A frase é interrompida. Muitos tiros e explosões de granadas. Os dois oficiais, como que sacudidos por uma mola, rastejam, saltam como coelhos e fazem fogo para a direcção onde estava o inimigo.

Os arbustos, junto ao corpo do ferido, tinham sido decepados, instantaneamente, por uma tesoura invisível.

Eles voltavam à carga.

– Marinho, temos de atirar a sua tropa para cima destes filhos da puta... senão, isto nunca mais pára. Os cabrões podem estar a armar-nos alguma ratoeira – e gritando: – Façam fogo… mas só pela certa.

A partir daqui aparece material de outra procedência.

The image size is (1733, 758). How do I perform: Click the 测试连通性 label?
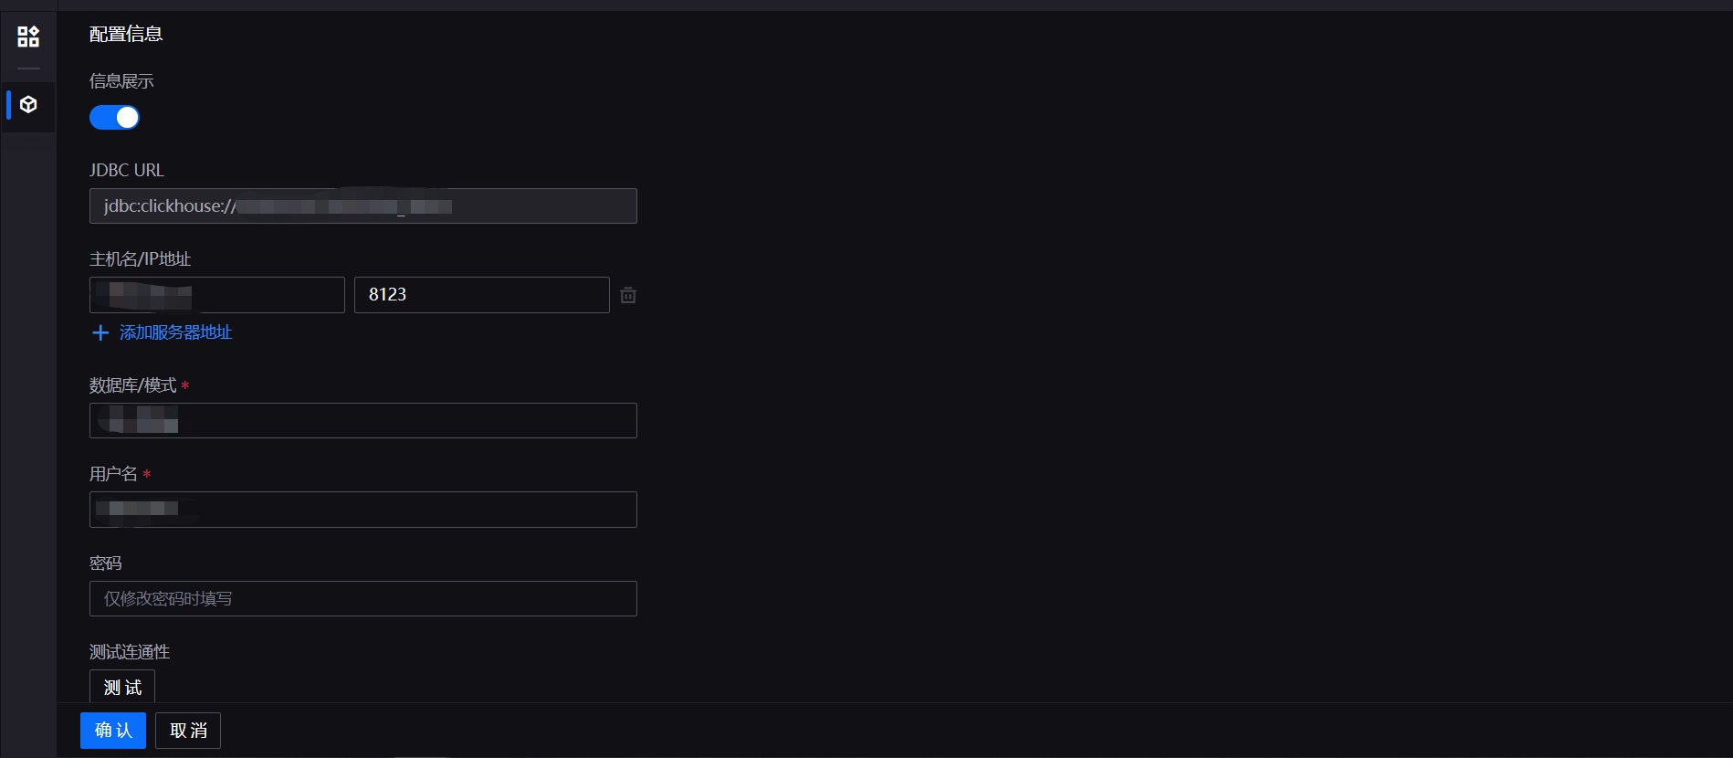coord(130,652)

Duraram alguns minutos. A manobra do grupo foi efectuada. Os guerrilheiros, mal deram conta, retiraram. As suas fardas negras eram vistas de relance. O estalar dos ramos a partirem-se e o característico som das suas automáticas, anunciavam os que ainda combatiam. Cobriam a retirada dos seus companheiros. A simbiose entre eles e o terreno era perfeita. Quando estavam a retirar gritam:

– Vai p'ro Puto, tuga[1], filho da puta!

– Tuga... colonialistas... filhos da puta!

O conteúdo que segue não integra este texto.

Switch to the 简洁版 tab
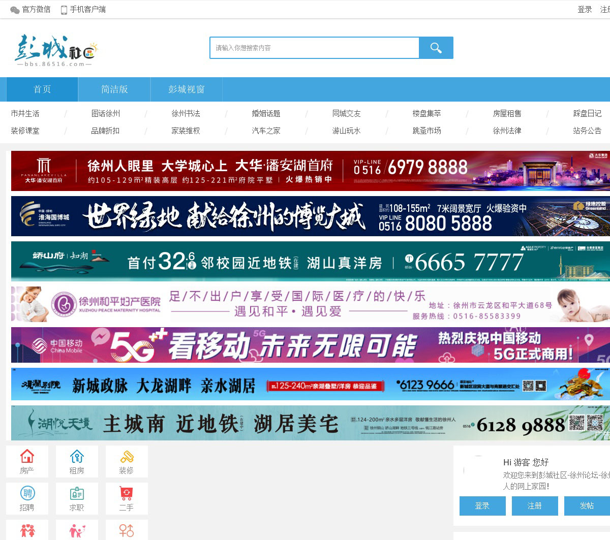610x540 pixels. pos(114,89)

– Morte aos tugas salazaristas!

– Brancos cabrões. Fora dos nossa terra!

Os soldados não lhes ficavam atrás. A peixaria estava instalada!

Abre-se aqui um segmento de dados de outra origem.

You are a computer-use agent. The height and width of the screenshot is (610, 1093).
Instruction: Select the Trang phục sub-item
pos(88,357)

Finalmente o tiroteio terminou.

– Mande apanhar os restos do Silva para um pano de tenda. Vamos recolher os feridos e preparar as evacuações. Veja se falta a arma de algum ferido – disse o capitão.

– Não falta. Estão todas. A do Silva ficou destruída, mas há ali umas peças retorcidas. As outras estão todas.

– Quantas são as baixas, exactamente?

– Estão a atacar a Alfa. Já têm dois mortos, e não consegui entender o número de feridos. Estão a pedir também evacuação, via rádio – disse o Alves Pereira afogueado.

– Isto não há dúvida que promete! A procissão ainda está só no adro. Vai ser um arraial dos antigos!

– Os hélis devem estar quase a chegar. Ouvi na rádio eles a pedirem a Luanda-Rádio, um avião de transporte de feridos para a Fazenda Margarido. Vão fazer as evacuações desta zona para a Fazenda.

– Temos de pôr isto imediatamente a andar. Comecem a remover os feridos. Você, Alves Pereira, continue em escuta.

– Meu capitão, o alferes Hélder já tem o morro tomado. Mas, daqui até lá, ainda é mais de um quilómetro.

– Meu capitão, do que restou do Silva, somente temos ali a cabeça com um bocado do peito, e um pé dentro de uma bota – disse o cabo enfermeiro.

– Pois é isso que se recolhe.

– Foi o que nós fizemos.

– E onde está?

– Naquele pano de tenda que o Botelho traz na mão – respondeu o Constantino.

Um soldado cabe num pano de tenda. Um outro soldado leva-o na mão, agarrado pelas quatro pontas!

Era cerca de meio-dia, quando se terminaram as evacuações. Três helicópteros baixaram, recolheram os feridos, e levaram o pano de tenda.

Só ao fim da tarde apareceu de novo o DO 27. Comunicou que no dia seguinte seria transmitida a decisão do Comando.

Mas esta não veio. Nem de manhã nem de tarde. Não havia jactos. Não havia tecto.